What this task involves →
Beginning with the line that contains "This screenshot has height=552, width=828.", restate each line below through the final one exactly, and exclude the pictures.

Records from a data source:

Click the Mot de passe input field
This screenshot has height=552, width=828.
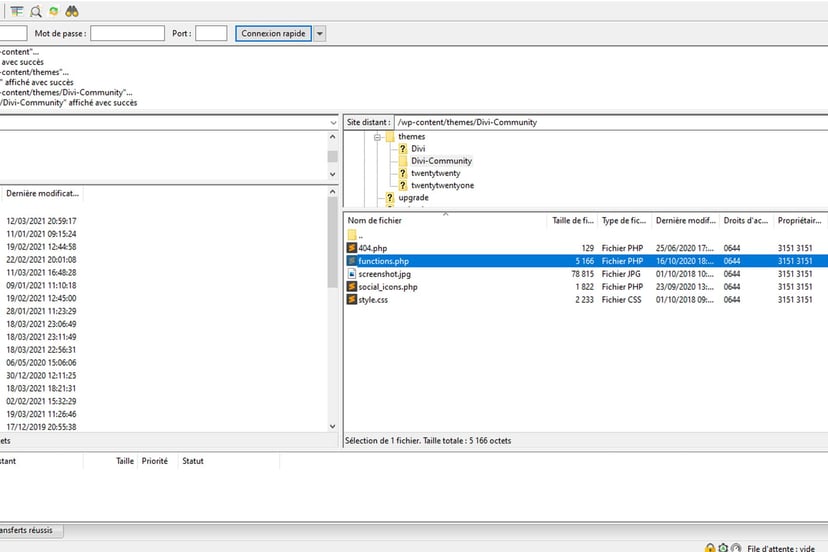[127, 33]
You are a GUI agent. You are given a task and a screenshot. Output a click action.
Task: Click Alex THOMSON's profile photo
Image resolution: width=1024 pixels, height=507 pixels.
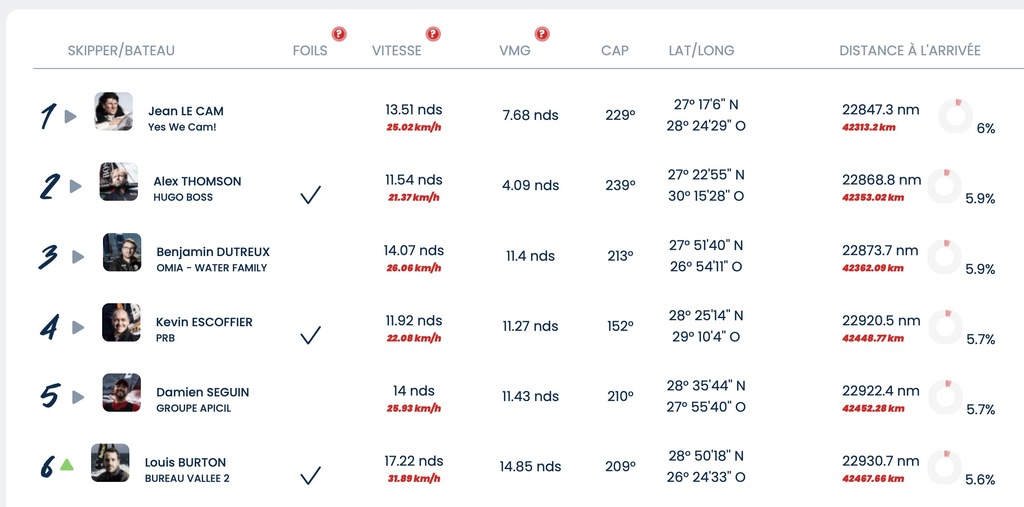119,181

Output below →
This screenshot has height=552, width=828.
[127, 33]
You are a GUI agent. You are given a task and a screenshot. Output a click action.
Task: Click Alex THOMSON's profile photo
Image resolution: width=1024 pixels, height=507 pixels.
119,181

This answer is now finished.